Je suis heureux de constater que le gouvernement du Nunavut a tenu compte de mes préoccupations dans la version finale du texte de loi. De plus, en février 2009, j’ai personnellement rencontré mon homologue du Nunavut, la commissaire aux langues, Alexina Kublu, afin d’échanger sur des questions d’intérêt commun liées à l’exercice de nos mandats respectifs.

La Loi sur les langues officielles du Nunavut est une mesure législative fort importante, aussi importante que la Loi sur les langues officielles du gouvernement fédéral. Le moment de son adoption est aussi bien propice. L’année 2009 marque le 10e anniversaire de la création du Nunavut et le premier ministre actuel du territoire est un ancien commissaire aux langues. De plus, c’est la première fois au Canada qu’un Inuit siège au cabinet fédéral.

L’inuktitut n’est pas la langue autochtone la plus répandue au pays, mais il s’agit de la plus dynamique. L’inuktitut a sa propre graphie, constitue la langue d’enseignement de certaines communautés et est la langue utilisée dans une collection modeste mais importante d’œuvres cinématographiques, dont Atanarjuat : la légende de l'homme rapide, Ce qu'il faut pour vivre  (qui a remporté cette année le Jutra du meilleur film) et Before Tomorrow. Un tel dynamisme s’explique en partie par la création du Nunavut. D’après Statistique Canada, 70 p. 100 des résidents du Nunavut ont l’inuktitut comme langue maternelle, alors que 27 p. 100 ont l’anglais et 1,3 p. 100 ont le français comme langue maternelle.

La survie de l’inuktitut est cruciale pour la croissance et pour le développement du peuple inuit.

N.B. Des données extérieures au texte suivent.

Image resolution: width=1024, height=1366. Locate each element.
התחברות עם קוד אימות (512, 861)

L’une des tragédies ayant touché les peuples autochtones du Canada est la perte de leurs langues, souvent délibérément induite par les politiques gouvernementales appliquées dans les pensionnats. Néanmoins, la Loi sur les langues officielles du Nunavut est inclusive plutôt qu’exclusive : elle encourage l’emploi de la langue de la majorité au Nunavut, tout en protégeant les deux langues officielles du Canada, l’anglais et le français. Elle a d’ailleurs l’appui de l’Association des francophones du Nunavut.

La Loi sur les langues officielles du Nunavut, tout comme la Loi sur la protection de la langue inuit ainsi que la nouvelle Loi sur l’éducation, affirme qu’une langue autochtone peut être plus qu’une langue parlée à la maison et une langue de tradition, de culture et de patrimoine; elle peut être une langue de service, une langue de travail et une langue d’instruction. Ce but ne sera pas facile à atteindre, mais il est vital pour l’avenir du peuple inuit.

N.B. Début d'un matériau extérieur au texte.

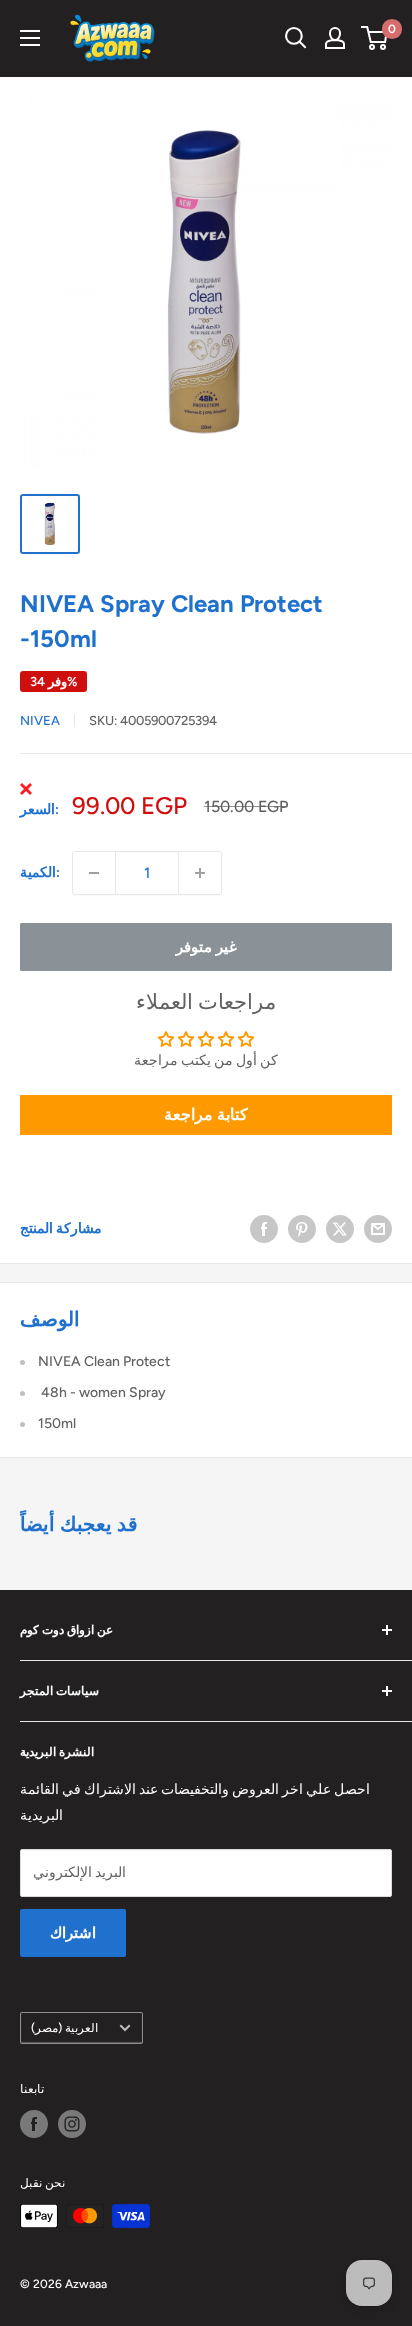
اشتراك (73, 1933)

Depuis ma nomination à titre de commissaire aux langues officielles du Canada, en octobre 2006, on m’a invité à parler de la politique linguistique du Canada en Finlande et en Irlande du Nord, de même qu’à une conférence du Forum des fédérations à New Delhi, à une conférence de l’UNESCO aux Nations Unies à New York et ici, à Ottawa, devant les ambassadeurs de l’Union européenne. Et je peux vous affirmer ceci : bien que d’autres pays soient intéressés de savoir comment nous avons mis au point une politique pour protéger et promouvoir nos deux langues officielles, le français et l’anglais, ils s’intéressent bien davantage à ce que nous faisons pour protéger et promouvoir les langues autochtones.

Considérant l’importance de tout cela, j’encourage le Comité à ratifier le projet dont il est saisi afin que la Loi sur les langues officielles du Nunavut puisse devenir réalité.

Je vous remercie de votre attention. Nous répondrons avec plaisir à vos questions.